Tumor cells license IMDCs to produce TGF-β. (A) Intracellular staining of IMDCs from tumor-free or tumor-bearing rats and mice. CD11b⁺ DCs isolated from the spleen of TBR and TFR or CD11c⁺ IMDCs from DLNs of TFM or TBM were permeabilized and stained with a polyclonal anti–TGF-β antibody. Shaded histogram, anti–TGF-β; bold line histogram, isotype control. Note that no positive staining was obtained with nonpermeabilized cells (not depicted). (B) TGF-β secretion by IMDCs. IMDCs purified as in A were cultured for 48 h in serum-free medium and TGF-β₁ levels in the supernatants were assessed by ELISA. Values represent the mean ± SEM (n = 3). (C) Induction of TGF-β production in mouse splenic IMDCs by tumor supernatants. CD11c⁺ DCs from inguinal LNs of TFM were cultured for 24 h in the absence or presence of B16F10 or NIH 3T3 culture supernatants or 10 ng/ml TGF-β1. Shaded histogram, test tube; open histogram, isotype control. At 24 h, TGF-β–expressing cells were identified by FACS analysis after permeabilization. The percentages of TGF-β expression cells are given. Data representative of two independent experiments are shown.

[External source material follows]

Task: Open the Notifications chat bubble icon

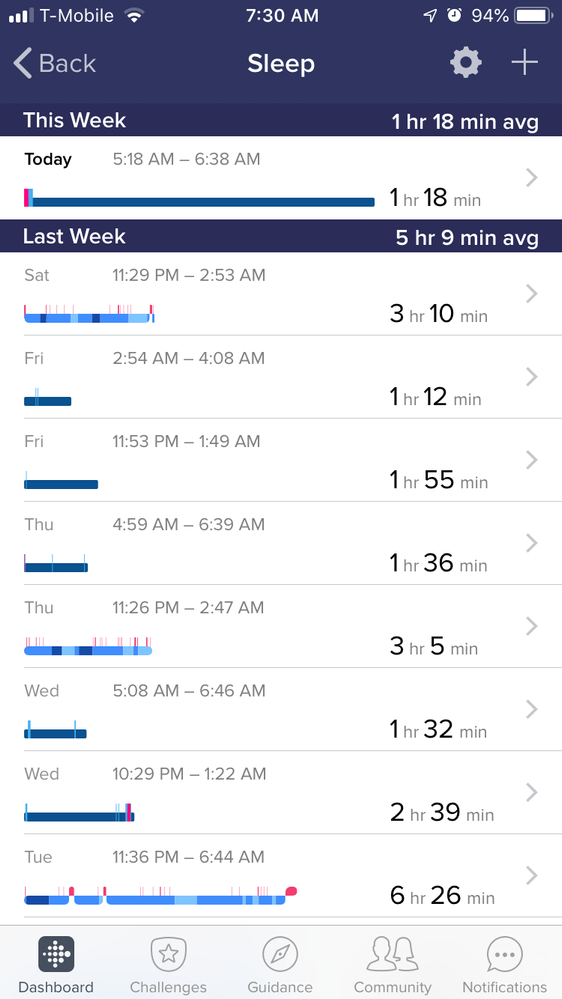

IMDCs stimulate T reg cell proliferation in a TGF-β–dependent fashion. (A) Neutralization of TGF-β curtails IMDC-driven T reg cell proliferation. 10⁵ IMDCs were cultured for 5 d with T reg cells at a 1:1 ratio along with 1 ng/ml blocking anti–TGF-β antibody or an isotype-matched control before pulsing with [³H]thymidine. Both IMDCs and T reg cells were isolated from the spleen of TBR. The inset shows a similar experiment in which CD25⁺ splenic cells were labeled with CFSE, and CFSE expression in T cells was monitored by flow cytometry at day 5 (one representative of three experiments is shown). Values represent the mean ± SEM. The asterisk indicates statistical significance (P = 0.03). (B) Exogenous TGF-β cooperates with IMDCs from TFM to drive the proliferation of T reg cells. 10⁵ splenic T reg cells from TBR were cultured in FBS-free medium supplemented with 200 UI/ml rIL-2 along with CD11b⁺ splenic DCs from tumor-free rats at a 1:1 ratio (left) in the presence of 1 ng/ml TGF-β₁ before pulsing with [³H]thymidine. One representative out of five experiments is shown. Means and SEM of cpm of triplicate wells are shown. In all proliferation assays, CD11b⁺ DCs alone did not incorporate [³H]thymidine above background levels (not depicted). The asterisk indicates statistical significance (P < 0.05) using Fisher's exact test. (C) Stimulation of T reg cell proliferation by anti-CD3 and TGF-β1. T reg cells were stimulated with immobilized anti-CD3 and/or TGF-β1 (as in B). (D and E) In vitro cooperation between tumor cell supernatants and IMDCs to drive TGF-β–dependent T reg cell proliferation in mice (D) and in rats (E). 2 × 10⁴ IMDCs isolated from tumor-free rodents and incubated in tumor cell supernatants for 24 h were co-cultured with 10⁵ T reg cells from tumor-bearing rodents with anti–TGF-β1 blocking antibodies for 5 d. Proliferation of T reg cells was monitored in triplicate wells by measuring [³H]thymidine incorporation. One representative experiment out of three is depicted. The asterisk indicates statistical significance (P < 0.05) using Fisher's exact test. It is noteworthy that supernatants of NIH 3T3 did not license DCs for T reg cell proliferation (not depicted).